The tickets are cheap, the atmosphere is great, the football is usually great fun, and at the final whistle the players line up to applaud their fans and even talk to them. It’s all about hugging and bonding at the end of each game.
But what makes the Bundesliga such a great story? Again, we must follow the money trail.
The Bundesliga is a solid stock, always on the rise. Last season, the DFL teams (the 36 professional clubs in Germanys top two divisions) had broken through the 2 billion euro income barrier; their debt was less than 710 million euro. Manchester United, with a £716 million debt, surpassed the cumulative sum owed by all DFL teams.
How the Bundeliga business model works? It emphasizes the importance of the core fans, rather than the owners or shareholders.
Until the late 1990s all Bundesliga clubs were 100% owned by members and fans who paid to become part of the club. But in the late 90′s, some clubs recognized the need to compete with their European rivals. So they spun off their professional football sections into outside limited companies separated from the parent club in order to attract investment.
However, Under Bundesliga rules, members must still own 50% of the shares plus one extra vote of these spin offs. This is the so called 50%+1 model, a model that many view as the best in Europe, partly because it makes it impossible for private investors to take over a club.
German clubs are a cooperative, a business model that probably touches the essence of football better than other models. It reinforces football link to the community where it is being played.
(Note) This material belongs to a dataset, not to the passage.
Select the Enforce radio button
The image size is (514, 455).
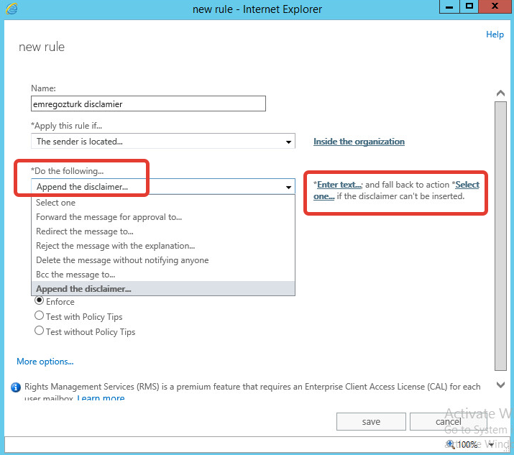click(x=39, y=300)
The cooperative model is not perfect, but it is a much better model than the benefactor model where a rich individual buys a club and runs it the way he feels right.
Giving so much power in the hands of so few people, mostly new-comers with mushroomed ego and zero knowledge about the club and football business in general, often leads to clubs that struggle hard to survive.
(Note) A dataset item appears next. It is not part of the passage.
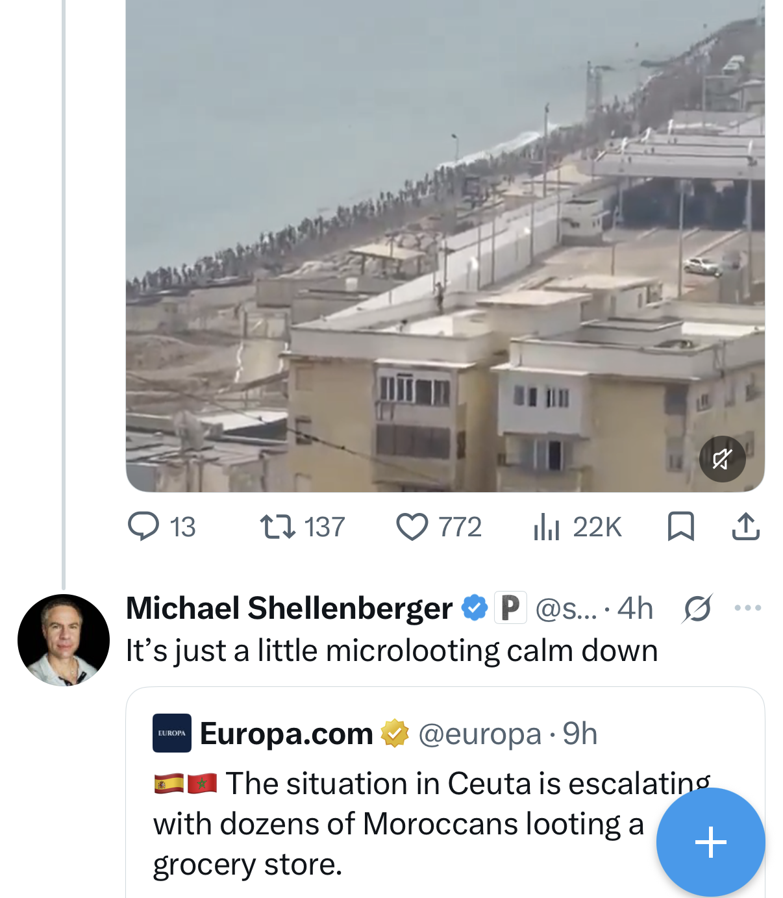
Task: Tap the P affiliate badge
Action: (x=510, y=608)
According to an A.T. Kearney study published in July 2010, “The current economic system in soccer encourages overinvestment and extreme risk-taking in order to win games, far beyond economic sense”.
Club owners are after trophy glory, political capital, or the fulfillment of childhood dreams, and their methods endanger clubs and leagues, the consultants added.
Sometimes, like in Chelsea’s case, this model can do great for a club, but a more telling tale is the story of Portsmouth, which in February 2010 became the first Premier League soccer club to seek protection from creditors after the benefactor lost his money. Portsmouth’s story had repeated itself throughout the first decade of the 21st century in all the leagues that did not have good enough protection from private investors.
The benefactor model has clearly had its day, but it is clear that the supporter-based co-operative model is more sustainable, mainly because it spreads the power.
With the new financial fair play regulations, the only way to excel in football would be to build stronger community ties and get the fans more involved (the sponsors would love it). The Bundesliga financial model is basically forcing the clubs to invest in the one asset they will always have, their fans.